Join Date: June 23, 2005
Posts: 2
Steak juice vs. blood etc

What a fantastic thread. I just sent a BQM Battle Pack with my boyfriend to Iraq, so I was reading up on it to properly inform him and encourage him to carry it....

IZ --

Regarding steak juice and QuickClot -- you'd need fresh, whole blood to adequately do your test. The juice you'd get out of the average store-bought steak wouldn't be adequate. For one, it won't be straight blood; it will be dilute fleshy juice, with possible preservatives in it. Also, it won't be fresh enough. As a med student (I'm old though, in the Navy, not some kid like the rest of my class), I should know the exact lifetimes of the various clotting factors, but I don't have them memorized. I can tell you that neither the clotting factors nor the platelets would be able to work when so diluted as they would be in steak juice, even if they were fresh. Just compare the look of your own blood to yummy steak juice; it ought to be a lot thicker. The platelets, actually, would probably be dysfunctional if not compeltely destroyed already by their environment, for reasons poorly explained below....


I'll avoid the full lecture on clotting cascades, but in summary, both platelets and the aforementioned clotting factors are involved, in a fabulously and annoyingly complex set of cross-talking pathways. Platelets are actually small fragments of cells with intact membranes and all that (imagine them "budding off" of a larger cell and sealing themselves up), and they need to be in a life-sustaining solution (with proper concentrations and pH etc, like your blood) to remain intact and work, as they've got all these surface proteins and receptors that participate in the reactions that lead to them aggregating to form a clot.
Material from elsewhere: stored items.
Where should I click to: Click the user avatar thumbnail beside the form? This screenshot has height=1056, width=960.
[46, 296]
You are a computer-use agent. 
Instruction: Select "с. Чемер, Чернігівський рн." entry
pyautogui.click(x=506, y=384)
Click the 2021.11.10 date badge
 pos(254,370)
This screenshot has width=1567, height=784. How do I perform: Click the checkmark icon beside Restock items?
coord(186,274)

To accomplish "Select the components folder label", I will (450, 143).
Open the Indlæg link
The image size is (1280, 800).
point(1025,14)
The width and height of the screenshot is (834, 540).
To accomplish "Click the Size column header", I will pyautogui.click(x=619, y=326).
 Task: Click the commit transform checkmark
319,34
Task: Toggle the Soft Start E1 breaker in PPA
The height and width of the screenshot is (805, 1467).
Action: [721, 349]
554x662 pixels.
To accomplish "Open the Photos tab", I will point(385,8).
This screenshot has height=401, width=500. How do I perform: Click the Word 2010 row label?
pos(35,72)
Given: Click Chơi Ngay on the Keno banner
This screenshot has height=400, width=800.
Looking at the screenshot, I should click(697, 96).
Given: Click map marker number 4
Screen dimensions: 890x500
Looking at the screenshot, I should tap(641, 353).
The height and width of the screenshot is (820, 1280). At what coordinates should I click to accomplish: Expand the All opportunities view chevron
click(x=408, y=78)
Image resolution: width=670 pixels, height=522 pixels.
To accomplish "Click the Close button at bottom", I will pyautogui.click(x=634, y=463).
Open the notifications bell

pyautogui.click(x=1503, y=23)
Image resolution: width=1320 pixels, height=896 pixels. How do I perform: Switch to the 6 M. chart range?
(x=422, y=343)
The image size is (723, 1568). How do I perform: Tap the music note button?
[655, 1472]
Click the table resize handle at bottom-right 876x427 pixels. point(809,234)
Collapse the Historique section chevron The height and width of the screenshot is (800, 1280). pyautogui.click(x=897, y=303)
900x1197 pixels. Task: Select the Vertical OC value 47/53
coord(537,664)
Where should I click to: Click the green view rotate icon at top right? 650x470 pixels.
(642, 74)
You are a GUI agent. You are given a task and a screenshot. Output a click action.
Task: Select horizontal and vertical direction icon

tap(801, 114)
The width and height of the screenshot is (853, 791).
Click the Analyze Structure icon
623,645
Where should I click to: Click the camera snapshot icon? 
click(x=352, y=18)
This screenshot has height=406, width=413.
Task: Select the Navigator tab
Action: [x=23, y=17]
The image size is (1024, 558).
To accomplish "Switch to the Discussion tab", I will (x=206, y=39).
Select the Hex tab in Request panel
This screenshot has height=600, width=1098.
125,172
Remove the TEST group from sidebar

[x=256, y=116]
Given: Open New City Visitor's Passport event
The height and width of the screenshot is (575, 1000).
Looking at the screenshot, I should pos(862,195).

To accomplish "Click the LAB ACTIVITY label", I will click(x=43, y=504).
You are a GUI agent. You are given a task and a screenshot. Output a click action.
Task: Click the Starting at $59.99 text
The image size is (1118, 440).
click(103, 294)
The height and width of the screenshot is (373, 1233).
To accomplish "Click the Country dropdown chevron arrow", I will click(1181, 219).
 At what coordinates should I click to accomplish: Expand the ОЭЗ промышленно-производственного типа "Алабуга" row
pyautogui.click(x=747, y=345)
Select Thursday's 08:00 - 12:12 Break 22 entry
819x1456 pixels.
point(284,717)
Basically, the coagulation cascade gets activated when any of the three elements of "Virchow's triad" are encountered -- injury to the lining of a blood vessel, a change in flow (turbulence, stasis, etc), or a hypercoaguable state inherent to the blood itself. That first thing would include exposure to anything that's NOT the lining of a blood vessel -- air, styrofoam steak package, etc. So if the steak juice were going to clot, it should've done so already. Mmmm, steak. Just eat it and use the juice for gravy.
Now, of course, just because the cascade gets activated doesn't mean that an adequate clot would form, to be clear. In a large wound, the process is clearly fighting against pressure, flow, and volume, so I guess that's where QuickClot comes in.